1. Assault and Battery Conviction for Assault With Dangerous Weapon Sustained. Information held sufficient and held further that the evidence sustains the verdict.

Page 153

2. Appeal and Error Harmless Error Lecturing Jury on Desirability of Reaching Verdict. The calling in of a jury by a trial judge and lecturing them on the desirability of reaching a verdict is not to be commended; but a statement in substance that another trial would be expensive to both the state and the defendant and that they should reason together and reach a verdict if they could do so conscientiously is not necessarily reversible error.

Appeal from District Court, Rogers County; Ad V. Coppedge, Judge.

Garrett Bailey was convicted of assault with a dangerous weapon, and he appeals. Affirmed.

Kight, Johnson & Kight, for plaintiff in error.

Mac Q. Williamson, Atty. Gen., and Jess L. Pullen, Asst. Atty. Gen., for the State.

EDWARDS, J. Plaintiff in error, hereinafter called defendant, was convicted in the district court of Rogers county of assault with a dangerous weapon and was sentenced to a term of two years in the state penitentiary.

At the time charged, defendant, with a woman companion and with one Pryor Couch, went from Tulsa to a rodeo on a farm near Claremore. They picked up an unidentified person on the way and took him with them. Considerable drinking, betting, and disorderly and boisterous conduct occurred there. A fist fight ensued in which complaining witness and defendant participated, and, as this subsided, defendant went to the car of his companion, took a shotgun from it, and fired three times, one or more shots taking effect and wounding Swimmer Baldridge. Defendant denies that he fired the shots, but claims they were fired by Pryor Couch while he was endeavoring to prevent him from shooting. The parties appear to have been more or less intoxicated. Some argument is made that the information is insufficient.
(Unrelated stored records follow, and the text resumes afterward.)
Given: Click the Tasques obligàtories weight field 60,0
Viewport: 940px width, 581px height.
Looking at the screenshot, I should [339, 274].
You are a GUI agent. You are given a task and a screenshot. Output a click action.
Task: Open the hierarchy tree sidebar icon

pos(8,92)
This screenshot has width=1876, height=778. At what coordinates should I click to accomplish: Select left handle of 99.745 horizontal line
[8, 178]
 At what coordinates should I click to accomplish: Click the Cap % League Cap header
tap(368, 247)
Defendant filed a demurrer

Page 154

which was overruled, but he did not assign this as error in the motion for a new trial or the petition in error and thereby present the question to this court. Indulging all intendments and inferences, the information is sufficient.

Defendant next argues the evidence does not sustain the judgment. The rule is settled by many decisions of this court that where there is a conflict in the testimony or where different inferences may be drawn from it, its weight is for the jury and the judgment will not be interfered with unless there is no competent testimony to support it or unless it appears to have been influenced by passion or prejudice. There is a conflict, but there is ample testimony to warrant the jury in finding defendant guilty.

It is further argued the court erred in his remarks to the jury when the verdict was delayed. His remarks expressed his wish that they should reach a verdict. They were improper, but we are of the opinion that they did not injure defendant. McClendon v. State, 19 Okla. Cr. 382, 200 P. 464; Montgomery v. State, 19 Okla. Cr. 224, 119 P. 222.

Other assignments of error are argued but none are of sufficient importance to require special discussion.